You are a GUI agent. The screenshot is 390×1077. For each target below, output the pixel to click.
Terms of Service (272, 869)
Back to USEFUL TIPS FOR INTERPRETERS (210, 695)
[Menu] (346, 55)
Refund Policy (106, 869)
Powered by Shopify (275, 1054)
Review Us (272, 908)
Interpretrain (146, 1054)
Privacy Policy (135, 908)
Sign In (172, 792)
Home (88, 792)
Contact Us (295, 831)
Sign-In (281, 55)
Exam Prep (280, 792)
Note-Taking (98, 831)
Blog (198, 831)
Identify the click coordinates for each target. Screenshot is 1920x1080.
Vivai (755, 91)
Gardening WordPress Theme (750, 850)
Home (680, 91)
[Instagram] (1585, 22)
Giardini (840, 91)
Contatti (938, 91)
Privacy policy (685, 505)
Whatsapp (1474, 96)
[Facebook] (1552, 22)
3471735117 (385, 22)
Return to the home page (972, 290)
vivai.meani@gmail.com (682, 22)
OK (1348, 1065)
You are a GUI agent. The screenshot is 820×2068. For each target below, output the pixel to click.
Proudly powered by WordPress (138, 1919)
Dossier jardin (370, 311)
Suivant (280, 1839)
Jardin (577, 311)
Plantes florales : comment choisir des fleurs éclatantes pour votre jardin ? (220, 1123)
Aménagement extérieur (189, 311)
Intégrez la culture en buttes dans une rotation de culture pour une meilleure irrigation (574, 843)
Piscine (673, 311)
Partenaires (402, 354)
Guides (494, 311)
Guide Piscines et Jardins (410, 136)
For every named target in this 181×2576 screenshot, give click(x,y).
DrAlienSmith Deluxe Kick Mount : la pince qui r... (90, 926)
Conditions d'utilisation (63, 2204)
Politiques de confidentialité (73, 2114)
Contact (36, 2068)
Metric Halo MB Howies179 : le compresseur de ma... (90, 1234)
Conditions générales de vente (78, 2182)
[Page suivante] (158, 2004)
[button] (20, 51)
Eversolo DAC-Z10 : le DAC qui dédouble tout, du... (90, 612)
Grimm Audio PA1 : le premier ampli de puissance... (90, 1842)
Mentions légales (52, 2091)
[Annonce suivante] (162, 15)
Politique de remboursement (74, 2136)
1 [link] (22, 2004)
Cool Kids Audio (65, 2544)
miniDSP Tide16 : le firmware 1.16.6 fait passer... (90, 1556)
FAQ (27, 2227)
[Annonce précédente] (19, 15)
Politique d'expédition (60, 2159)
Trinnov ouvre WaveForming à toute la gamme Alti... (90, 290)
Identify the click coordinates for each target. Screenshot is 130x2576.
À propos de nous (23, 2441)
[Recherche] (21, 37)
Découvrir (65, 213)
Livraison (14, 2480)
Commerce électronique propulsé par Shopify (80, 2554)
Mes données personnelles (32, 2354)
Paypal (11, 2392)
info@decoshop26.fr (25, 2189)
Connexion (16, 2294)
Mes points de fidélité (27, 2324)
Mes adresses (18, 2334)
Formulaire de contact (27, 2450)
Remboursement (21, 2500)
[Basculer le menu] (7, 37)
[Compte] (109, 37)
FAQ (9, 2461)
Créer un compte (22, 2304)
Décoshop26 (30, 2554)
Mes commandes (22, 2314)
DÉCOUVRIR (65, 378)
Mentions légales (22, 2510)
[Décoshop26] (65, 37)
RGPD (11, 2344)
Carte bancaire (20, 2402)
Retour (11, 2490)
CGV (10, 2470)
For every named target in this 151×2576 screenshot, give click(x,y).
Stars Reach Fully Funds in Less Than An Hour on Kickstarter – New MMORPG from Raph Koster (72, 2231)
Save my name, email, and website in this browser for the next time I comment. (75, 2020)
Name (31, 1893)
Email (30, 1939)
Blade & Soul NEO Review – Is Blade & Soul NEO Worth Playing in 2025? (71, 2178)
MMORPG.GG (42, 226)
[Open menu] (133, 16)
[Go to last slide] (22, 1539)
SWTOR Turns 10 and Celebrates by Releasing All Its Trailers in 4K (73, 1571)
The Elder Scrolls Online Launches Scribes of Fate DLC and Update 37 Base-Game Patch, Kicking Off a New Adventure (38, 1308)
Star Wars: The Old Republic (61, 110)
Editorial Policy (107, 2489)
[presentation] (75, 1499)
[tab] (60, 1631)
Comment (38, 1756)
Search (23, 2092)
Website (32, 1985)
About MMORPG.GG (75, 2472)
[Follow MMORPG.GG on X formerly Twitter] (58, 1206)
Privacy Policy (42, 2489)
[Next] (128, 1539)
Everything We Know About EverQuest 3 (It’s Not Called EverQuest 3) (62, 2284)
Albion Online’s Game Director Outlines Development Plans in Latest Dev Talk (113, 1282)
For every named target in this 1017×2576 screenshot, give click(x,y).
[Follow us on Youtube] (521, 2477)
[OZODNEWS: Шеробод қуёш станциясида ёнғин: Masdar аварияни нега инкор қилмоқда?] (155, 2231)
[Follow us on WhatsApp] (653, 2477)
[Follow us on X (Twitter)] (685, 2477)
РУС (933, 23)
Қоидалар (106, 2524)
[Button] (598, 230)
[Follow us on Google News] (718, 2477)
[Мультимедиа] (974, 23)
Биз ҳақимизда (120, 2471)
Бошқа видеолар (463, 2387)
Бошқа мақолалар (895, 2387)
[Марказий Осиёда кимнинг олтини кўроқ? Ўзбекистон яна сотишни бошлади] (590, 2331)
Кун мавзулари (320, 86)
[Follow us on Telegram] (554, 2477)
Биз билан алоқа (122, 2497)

◆ ◆ ◆ ◆ ◆ ◆ ◆

- _Required work_
Every line of the listing should be reproduced exactly.

- _Written response_
You are a GUI agent. The screenshot is 390×1077. For each target below, output the pixel to click.
Terms of Service (272, 869)
Back to USEFUL TIPS FOR INTERPRETERS (210, 695)
[Menu] (346, 55)
Refund Policy (106, 869)
Powered by Shopify (275, 1054)
Review Us (272, 908)
Interpretrain (146, 1054)
Privacy Policy (135, 908)
Sign In (172, 792)
Home (88, 792)
Contact Us (295, 831)
Sign-In (281, 55)
Exam Prep (280, 792)
Note-Taking (98, 831)
Blog (198, 831)
Identify the click coordinates for each target. Screenshot is 1920x1080.
Vivai (755, 91)
Gardening WordPress Theme (750, 850)
Home (680, 91)
[Instagram] (1585, 22)
Giardini (840, 91)
Contatti (938, 91)
Privacy policy (685, 505)
Whatsapp (1474, 96)
[Facebook] (1552, 22)
3471735117 (385, 22)
Return to the home page (972, 290)
vivai.meani@gmail.com (682, 22)
OK (1348, 1065)
You are a GUI agent. The screenshot is 820×2068. For each target below, output the pixel to click.
Proudly powered by WordPress (138, 1919)
Dossier jardin (370, 311)
Suivant (280, 1839)
Jardin (577, 311)
Plantes florales : comment choisir des fleurs éclatantes pour votre jardin ? (220, 1123)
Aménagement extérieur (189, 311)
Intégrez la culture en buttes dans une rotation de culture pour une meilleure irrigation (574, 843)
Piscine (673, 311)
Partenaires (402, 354)
Guides (494, 311)
Guide Piscines et Jardins (410, 136)
For every named target in this 181×2576 screenshot, give click(x,y).
DrAlienSmith Deluxe Kick Mount : la pince qui r... (90, 926)
Conditions d'utilisation (63, 2204)
Politiques de confidentialité (73, 2114)
Contact (36, 2068)
Metric Halo MB Howies179 : le compresseur de ma... (90, 1234)
Conditions générales de vente (78, 2182)
[Page suivante] (158, 2004)
[button] (20, 51)
Eversolo DAC-Z10 : le DAC qui dédouble tout, du... (90, 612)
Grimm Audio PA1 : le premier ampli de puissance... (90, 1842)
Mentions légales (52, 2091)
[Annonce suivante] (162, 15)
Politique de remboursement (74, 2136)
1 [link] (22, 2004)
Cool Kids Audio (65, 2544)
miniDSP Tide16 : le firmware 1.16.6 fait passer... (90, 1556)
FAQ (27, 2227)
[Annonce précédente] (19, 15)
Politique d'expédition (60, 2159)
Trinnov ouvre WaveForming à toute la gamme Alti... (90, 290)
Identify the click coordinates for each target. Screenshot is 130x2576.
À propos de nous (23, 2441)
[Recherche] (21, 37)
Découvrir (65, 213)
Livraison (14, 2480)
Commerce électronique propulsé par Shopify (80, 2554)
Mes données personnelles (32, 2354)
Paypal (11, 2392)
info@decoshop26.fr (25, 2189)
Connexion (16, 2294)
Mes points de fidélité (27, 2324)
Mes adresses (18, 2334)
Formulaire de contact (27, 2450)
Remboursement (21, 2500)
[Basculer le menu] (7, 37)
[Compte] (109, 37)
FAQ (9, 2461)
Créer un compte (22, 2304)
Décoshop26 (30, 2554)
Mes commandes (22, 2314)
DÉCOUVRIR (65, 378)
Mentions légales (22, 2510)
[Décoshop26] (65, 37)
RGPD (11, 2344)
Carte bancaire (20, 2402)
Retour (11, 2490)
CGV (10, 2470)
For every named target in this 151×2576 screenshot, give click(x,y).
Stars Reach Fully Funds in Less Than An Hour on Kickstarter – New MMORPG from Raph Koster (72, 2231)
Save my name, email, and website in this browser for the next time I comment. (75, 2020)
Name (31, 1893)
Email (30, 1939)
Blade & Soul NEO Review – Is Blade & Soul NEO Worth Playing in 2025? (71, 2178)
MMORPG.GG (42, 226)
[Open menu] (133, 16)
[Go to last slide] (22, 1539)
SWTOR Turns 10 and Celebrates by Releasing All Its Trailers in 4K (73, 1571)
The Elder Scrolls Online Launches Scribes of Fate DLC and Update 37 Base-Game Patch, Kicking Off a New Adventure (38, 1308)
Star Wars: The Old Republic (61, 110)
Editorial Policy (107, 2489)
[presentation] (75, 1499)
[tab] (60, 1631)
Comment (38, 1756)
Search (23, 2092)
Website (32, 1985)
About MMORPG.GG (75, 2472)
[Follow MMORPG.GG on X formerly Twitter] (58, 1206)
Privacy Policy (42, 2489)
[Next] (128, 1539)
Everything We Know About EverQuest 3 (It’s Not Called EverQuest 3) (62, 2284)
Albion Online’s Game Director Outlines Development Plans in Latest Dev Talk (113, 1282)
For every named target in this 1017×2576 screenshot, give click(x,y).
[Follow us on Youtube] (521, 2477)
[OZODNEWS: Шеробод қуёш станциясида ёнғин: Masdar аварияни нега инкор қилмоқда?] (155, 2231)
[Follow us on WhatsApp] (653, 2477)
[Follow us on X (Twitter)] (685, 2477)
РУС (933, 23)
Қоидалар (106, 2524)
[Button] (598, 230)
[Follow us on Google News] (718, 2477)
[Мультимедиа] (974, 23)
Биз ҳақимизда (120, 2471)
Бошқа видеолар (463, 2387)
Бошқа мақолалар (895, 2387)
[Марказий Осиёда кимнинг олтини кўроқ? Ўзбекистон яна сотишни бошлади] (590, 2331)
Кун мавзулари (320, 86)
[Follow us on Telegram] (554, 2477)
Биз билан алоқа (122, 2497)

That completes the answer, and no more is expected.